The Children Act is a short novel, very simple in its construction and with a limited cast. It is, as one would expect, beautifully written. The protagonist is Fiona Maye, a late middle-aged High Court Judge on the Family Bench, who has to muddle through her own elegantly dysfunctional life while at the same time coping with the pressure and responsibility that a British GP knows only too well. One develops a sad sympathy for this professional who has worked so hard, and for whom the clichéd work–life balance has so failed to allow her own humanity to flourish. Let us hope the parable is not too close for comfort.

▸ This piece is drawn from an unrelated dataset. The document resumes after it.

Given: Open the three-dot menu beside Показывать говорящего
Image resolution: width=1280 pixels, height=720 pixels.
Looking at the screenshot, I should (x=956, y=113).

However, the book is also a brilliant short tutorial in child and family law, and in some of the ethical considerations surrounding the law. It gives a good picture of how flawed but well-intentioned human beings make the law happen. As well as the main plot of the book (a typical McEwan tale of strange obsession and unnecessary suffering), we are presented with running vignettes of Fiona’s other cases. She has to make complex high-stakes human judgements, often at short notice. Her decisions affect the lives and the happiness of many families. They often involve doctors and occasionally lead to life and death decisions that she herself then has to live with.
This is a lovely little novel that will teach you something about family law and its ambiguous relationship with doctors. Better still, by reflecting on the life, the work, the success, and the failures of another human being from a similar sort of profession, we may also learn a little more about ourselves.